Caio Filippo Corro

Advice for machine learning students

Work in progress: I will try to regulary update this page with more information. Please, send me an e-mail if you feel like something is missing.

This page contains my personnal advice to (future) students in our Artificial Intelligence Master at Paris-Saclay, but I hope it will also be useful for other students. It is obviously highly biased toward sub-domains that I know, for example I will cover Natural Language Processing but not Computer Vision. This guide is not intended to be exhaustive but instead to focus on the smallest possible list of recommendations so that you don’t feel overwhelmed.


  1. Background: topics you are supposed to know — don’t worry if you have gaps in this list, the goal of this page is to help you identify what you need to focus on! Take your time in the first months of the master to work on subjects you don’t know yet;
  2. Helpful resources
  3. Searching and applying for an academic internship or PhD
  4. Overview of some ML for NLP research topics: a few references to give an overview of important topics in Machine Learning for Natural Language Processing for students who want to start a PhD.

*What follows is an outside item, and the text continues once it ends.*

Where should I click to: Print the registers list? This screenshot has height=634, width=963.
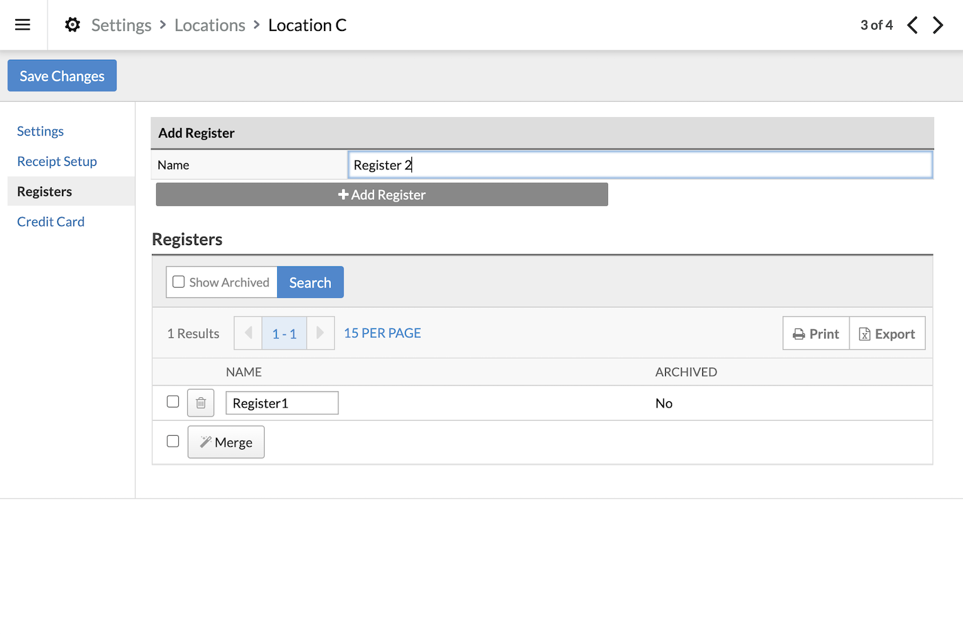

Importantly, and I cannot stress it enough: do not pay for online courses. Do not pay for online courses. Do not pay for online courses. Do not pay for online courses. Do not pay for online courses. Do not pay for online courses. Do not pay for online courses. Do not pay for online courses. DO NOT PAY FOR ONLINE COURSES.

If you are a (future) student in our master and you fail to find one of the book/article listed here, please contact me by e-mail.



It is really important that you learn to formalize your ideas using math and pseudo-code. Pictures are good for the intuition but:

Of course there are many counter examples, e.g. probabilistic graphical models which have a well defined “graphical semantic”.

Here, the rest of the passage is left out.